JE vaccine is not recommended for all travelers to Asia. For each traveler, careful consideration of the potential risks and benefits of vaccination should be made by a health-care provider familiar with the person's itinerary, the vaccine, and current CDC recommendations for its use (2). In general, vaccine should be offered to persons spending >1 month in JE-endemic areas during the transmission season, especially if travel will include rural areas. Under specific circumstances, vaccine should be considered for persons spending <1 month in JE-endemic areas (e.g., travelers to areas experiencing epidemic transmission and persons whose activities, such as extensive outdoor activities in rural areas, place them at high risk for exposure). In all instances, travelers should be advised to take personal precautions to reduce exposure to mosquito bites (e.g., avoidance of mosquitoes and use of repellents and protective clothing).

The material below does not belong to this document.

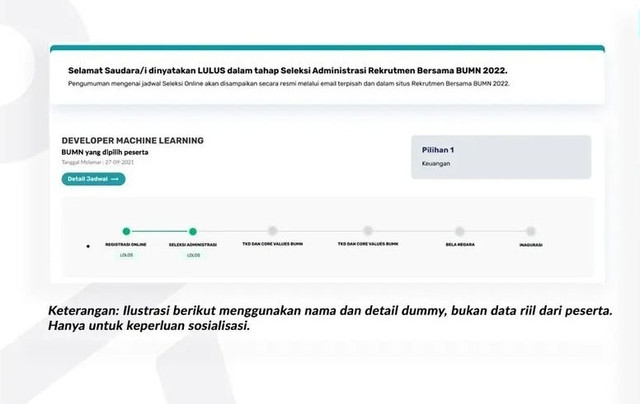Viewport: 640px width, 404px height.
Task: Open the Pilihan 1 card
Action: (x=501, y=157)
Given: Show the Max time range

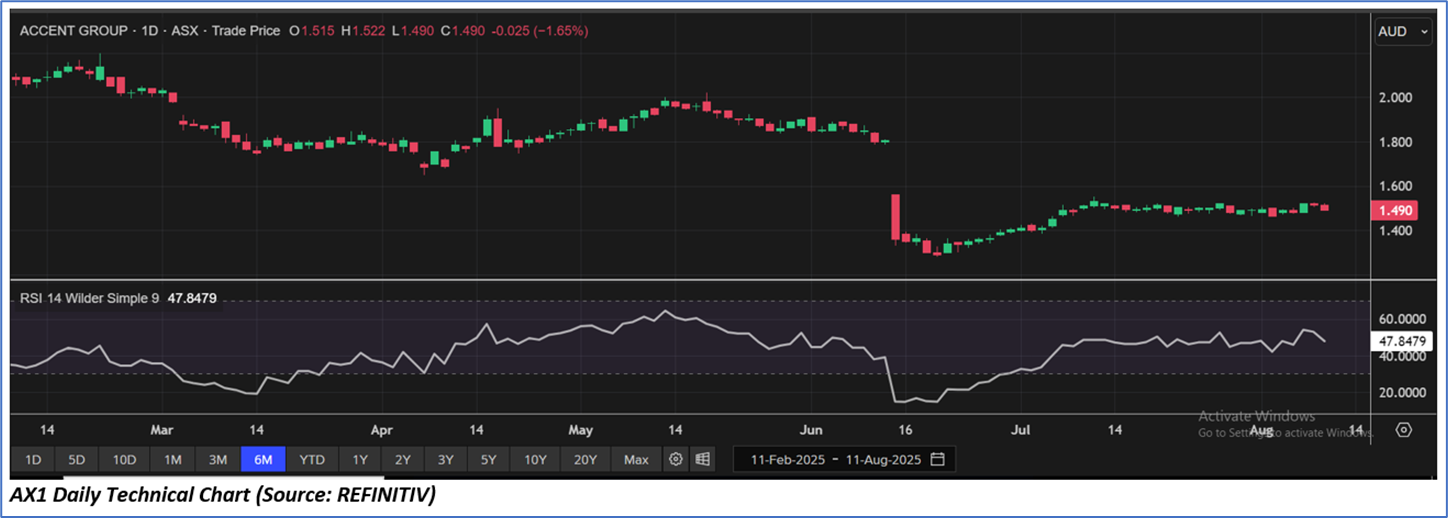Looking at the screenshot, I should pyautogui.click(x=636, y=460).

To determine a traveler's need for vaccination and prophylaxis, health-care providers and travelers can review regularly updated CDC travel recommendations for JE, malaria, other vector-borne diseases, and endemic infectious diseases at http://www.cdc.gov/travel. In addition, health-care providers can call the CDC Division of Vector-Borne Infectious Diseases, telephone 970-221-6400, or Division of Global Migration and Quarantine, telephone 404-498-1600. Finally, organized international travel programs should ensure that their clients obtain appropriate preventive health guidance before travel.